Parmi les 2 500 m2 de serres partagées avec l’horticulture, Les Jardiniers du Nord produisent essentiellement des tomates hors-sol dans un substrat composé de fibres de coco. La concentration en chlordécone n’atteint pas les fruits — sauf s’ils sont en contact avec le sol — car la molécule, lourde, ne remonte pas dans la sève. Ici, l’hydroponie répond donc à deux problématiques, microbienne et chimique. « L’utilisation massive de biocide (chlordécone mais aussi glyphosate) a éradiqué une grande partie de la vie microbienne du sol. S’est donc développée à la Martinique et dans de nombreux pays tropicaux une bactérie pathogène appelée Ralstonia Solanacearum » (...)

Des hauts-parleurs accrochés en haut des serres diffusent deux à trois fois par jour, à heure précise, des protéodies. « Ce sont des mélodies spécifiques qui vont inhiber la protéine de certains organismes » (...)

La transformation du modèle agricole ne se fait pas seulement à l’intérieur des serres. Celui qui n’est désormais plus un néo-agriculteur s’évertue à reconstituer un écosystème autour de ses terres en plantant dachines, passiflores et fruitiers pour rompre avec la tradition hygiéniste de désert sanitaire et faire revivre les sols. À terme, Arnaud de Meillac vise un retour en pleine terre mais sous abri.
L’agroforesterie pour dépolluer progressivement les sols (...)
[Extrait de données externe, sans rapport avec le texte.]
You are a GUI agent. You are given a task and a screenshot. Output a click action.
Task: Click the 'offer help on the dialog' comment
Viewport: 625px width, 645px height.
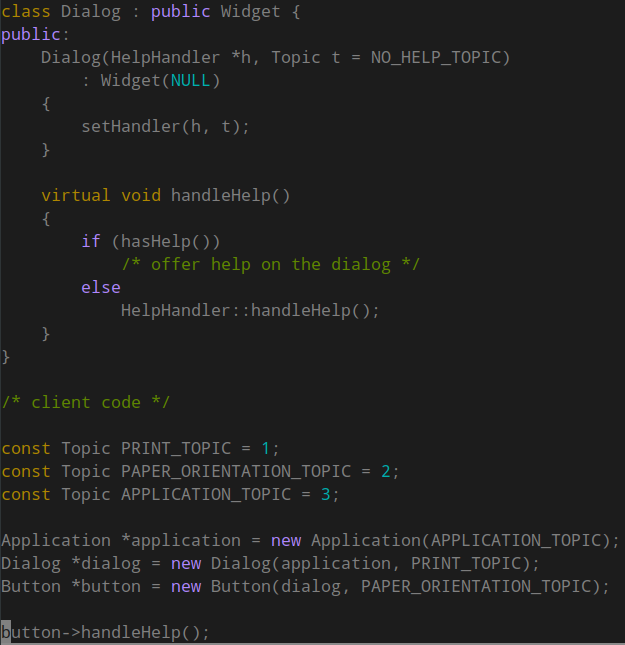270,264
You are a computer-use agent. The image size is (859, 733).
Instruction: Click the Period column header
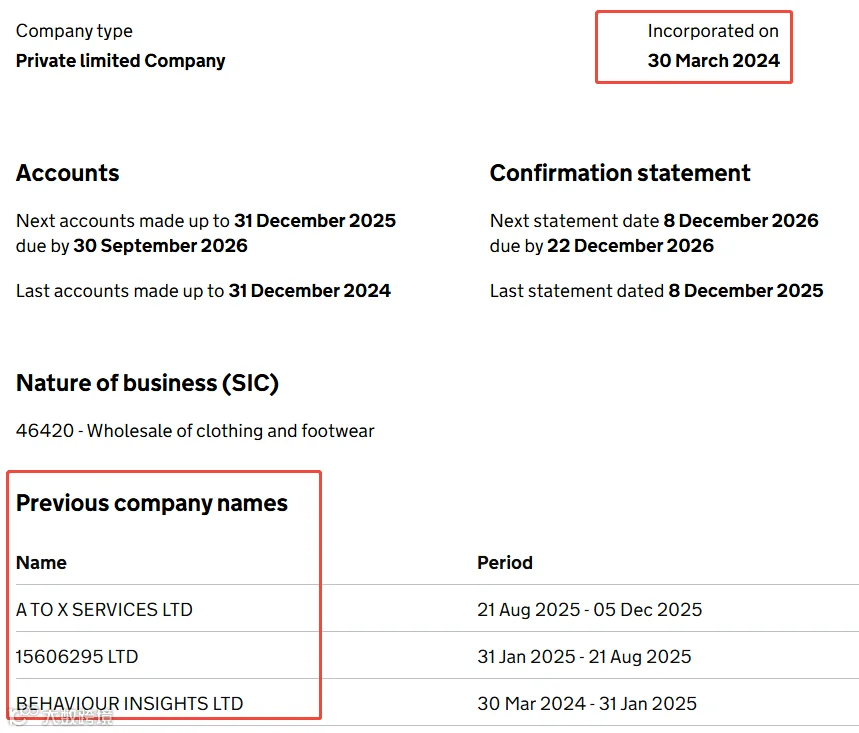505,563
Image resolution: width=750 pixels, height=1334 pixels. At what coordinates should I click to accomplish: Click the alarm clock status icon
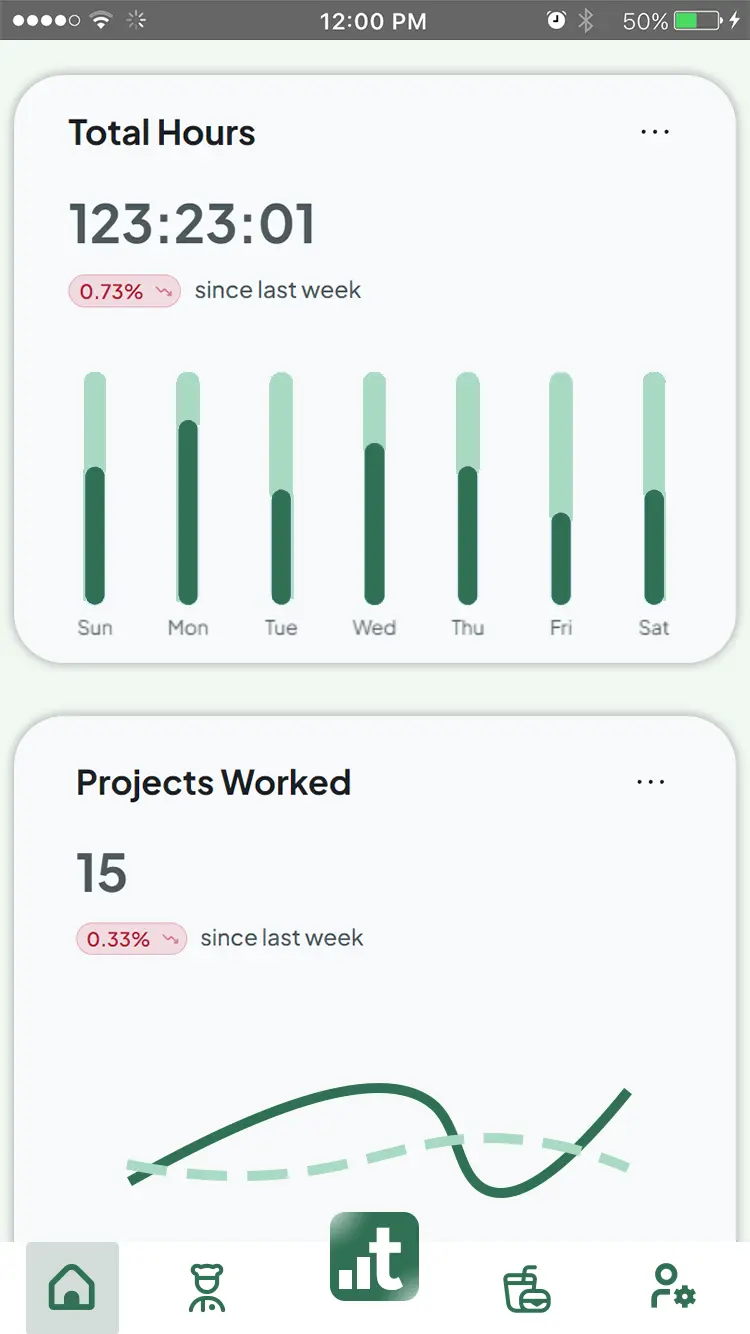(x=556, y=20)
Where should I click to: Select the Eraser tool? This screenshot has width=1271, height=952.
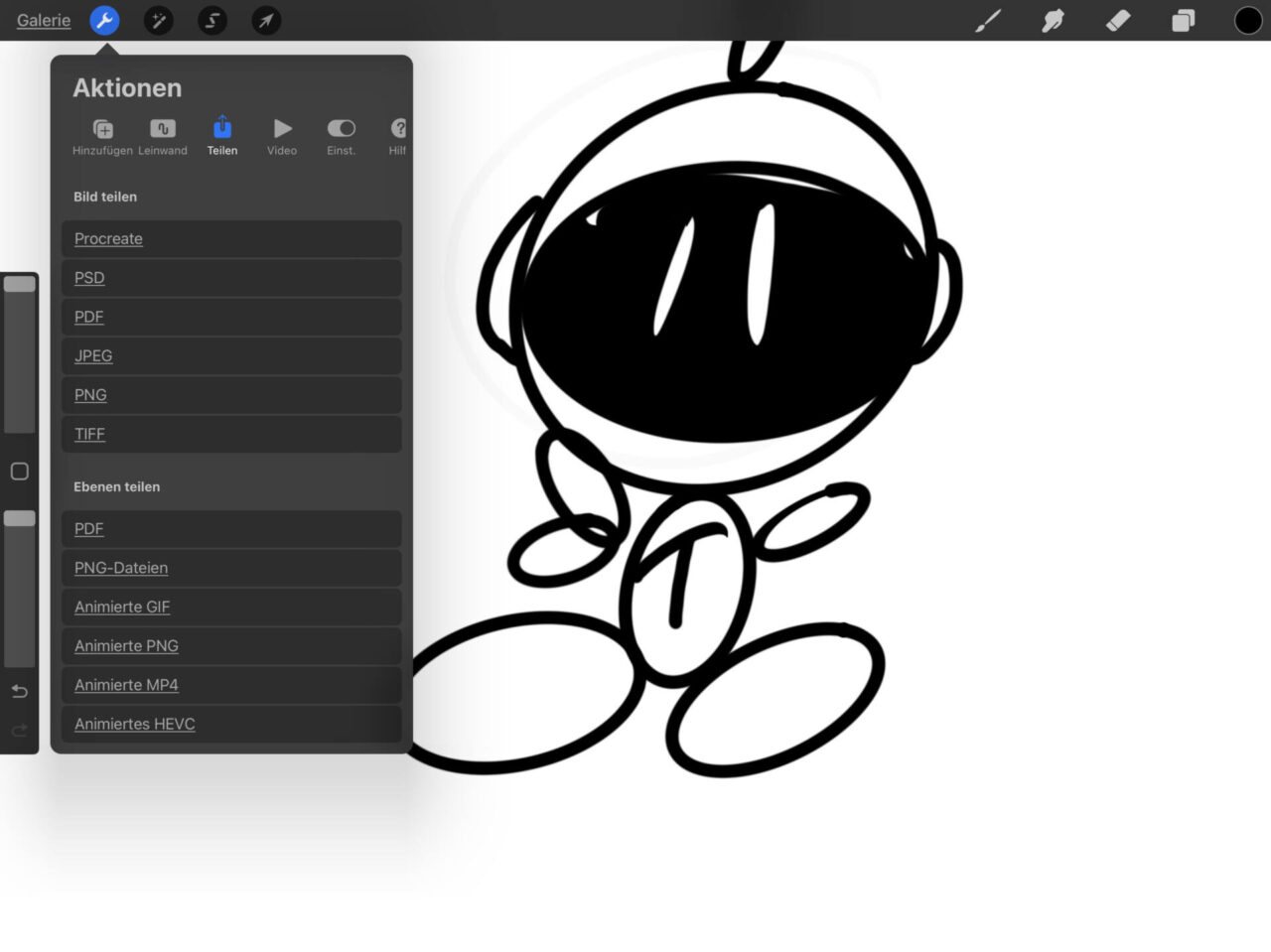tap(1118, 20)
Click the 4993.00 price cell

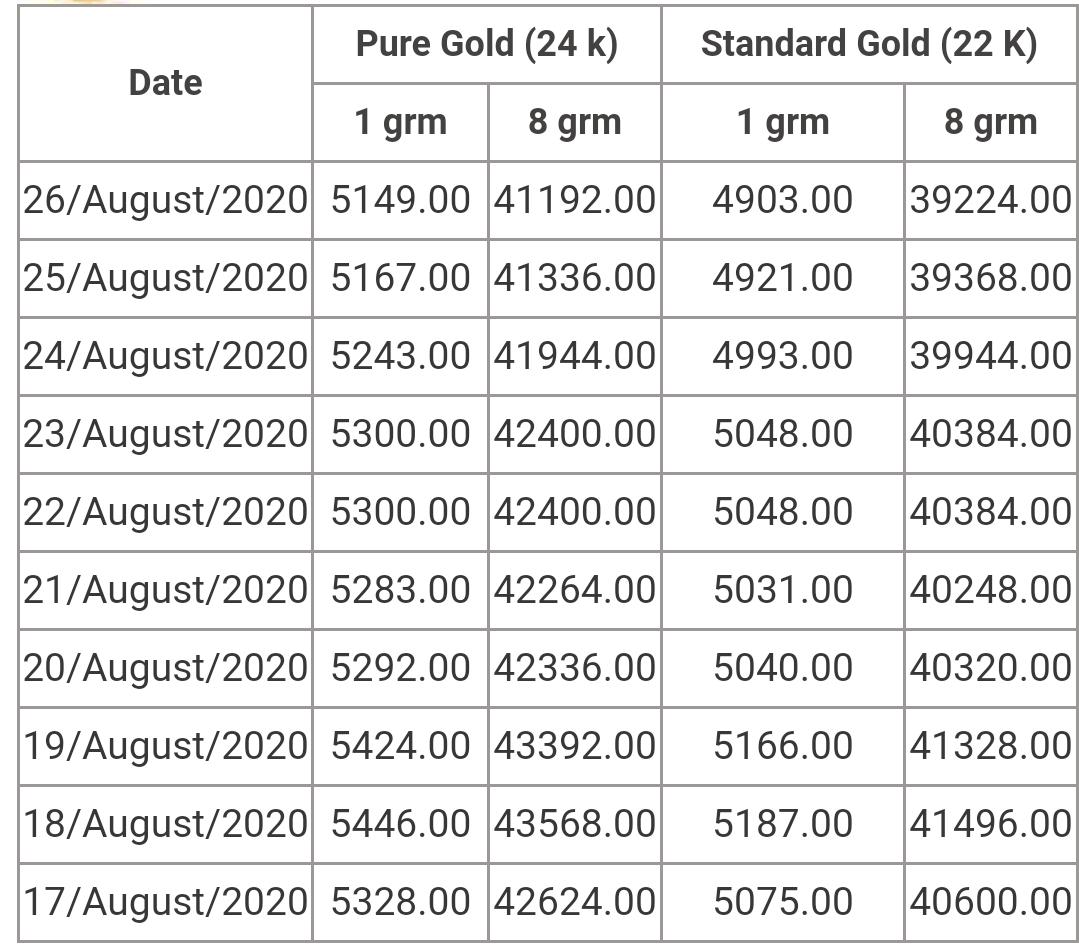[x=782, y=356]
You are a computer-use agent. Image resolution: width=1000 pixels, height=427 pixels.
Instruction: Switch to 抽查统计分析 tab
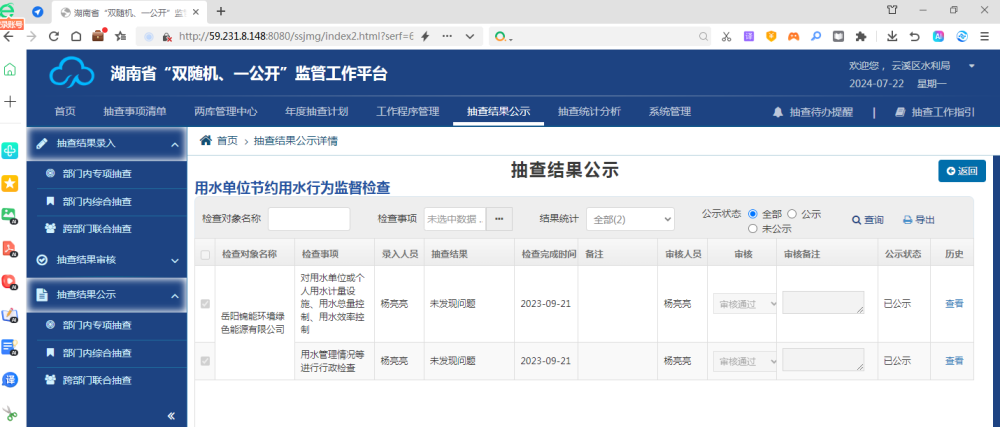tap(588, 112)
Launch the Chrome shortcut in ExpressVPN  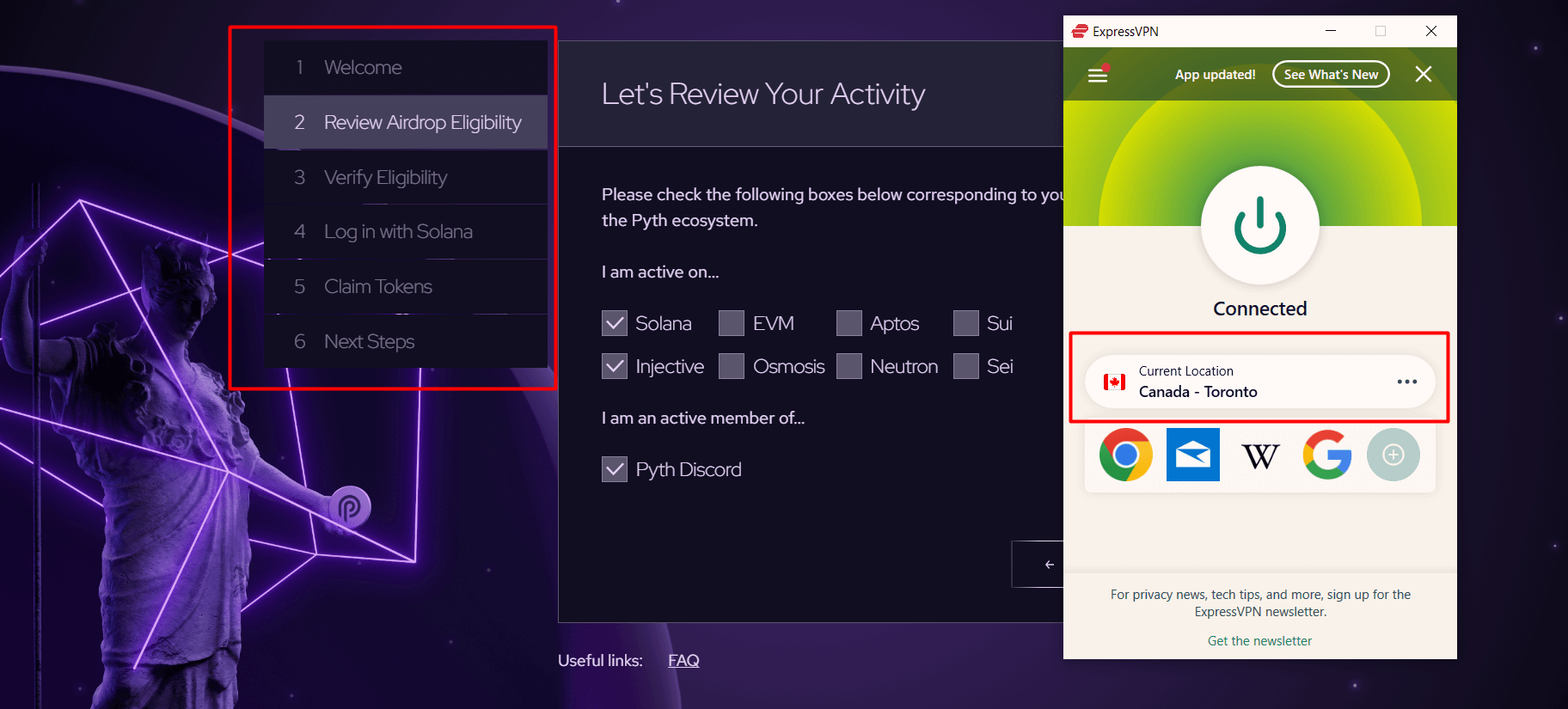point(1125,455)
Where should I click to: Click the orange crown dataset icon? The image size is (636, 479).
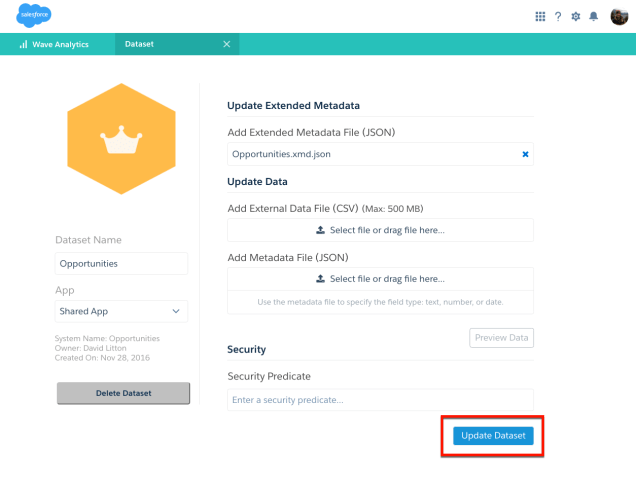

« un système qui a une forte capacité de résilience et qui limite le lessivage des sols en cas de fortes pluies ». Son objectif est de « produire un maximum de fruits et de légumes sains pour la population locale ».

L’an dernier, il a tenté de dépolluer une parcelle sur laquelle il a planté de nombreux fruitiers et autres arbres endémiques. « Nous avons aussi développé des “biols” de micro-organismes forestiers à la diversité incroyable, puisés dans la forêt voisine. Nous espérions, en les inoculant dans le sol, qu’une de ces nombreuses souches casse la molécule du chlordécone et règle ainsi le problème de pollution pour nous et pour le reste des terres contaminées », résume l’agriculteur. Mais l’expérience n’a pas entièrement porté ses fruits : la molécule est toujours présente. « C’est un échec émotionnel car nous espérions bien participer à la réparation des sols en mettant en place cette biodiversité végétale et microbienne. » (...)

À l’échec agronomique s’ajoute l’échec financier. (...)

Dilution de la pollution

L’expérience a tout de même démontré qu’en plantant diverses espèces d’arbres, Arnaud de Meillac et ses employés avaient mis en place le meilleur potentiel de décontamination naturelle et de refertilisation progressive des sols. Car si la molécule est toujours détectée dans les analyses de sol, sa concentration est plus faible qu’avant (...)

Une planification en trois temps : celui des cycles courts (six à neuf mois) comme la banane, la papaye, le maracudja (fruit de la passion), des cycles moyens (environ deux à cinq ans) comme le poivre, le cacao et la vanille et les arbres fruitiers, puis des cycles longs (trente ans) pour le bois d’œuvre avec le courbaril par exemple. Ainsi, Arnaud de Meillac espère non seulement que l’exploitation devienne rentable et reproductible mais surtout laisser une terre propre aux générations futures.